Problem requirements
Can you rewrite the lines below as a JSON list of strings, one per line, skipping blank lines and leaving the pictures out?

[Dataset entries]
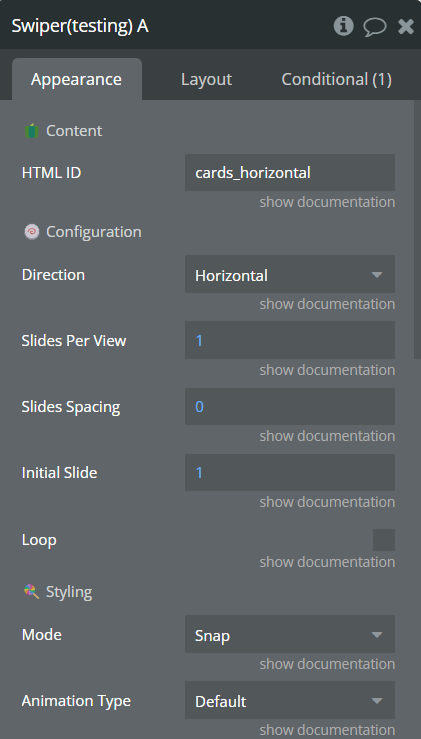The image size is (421, 739).
Task: Click the Slides Spacing value field
Action: tap(290, 406)

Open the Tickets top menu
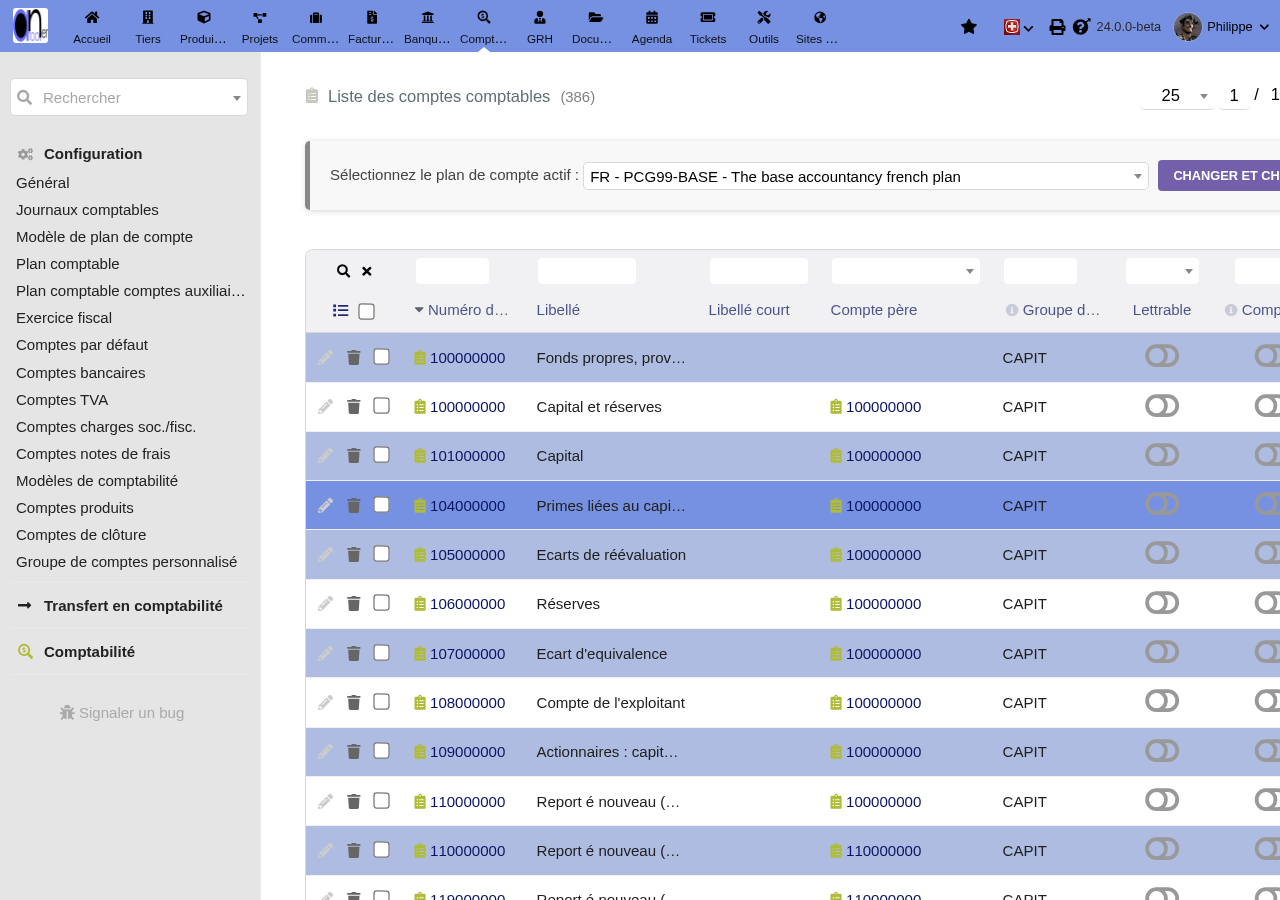coord(708,27)
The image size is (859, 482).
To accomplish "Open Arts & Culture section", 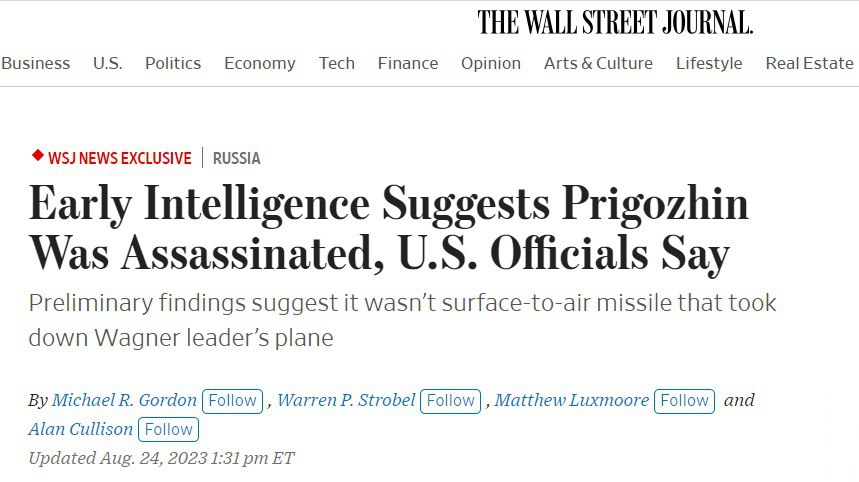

Response to the exercise
[
  "The image size is (421, 739).",
  "Task: Click the Slides Spacing value field",
  "Action: tap(290, 406)",
  "Open the Tickets top menu",
  "coord(708,27)",
  "The image size is (859, 482).",
  "To accomplish \"Open Arts & Culture section\", "
]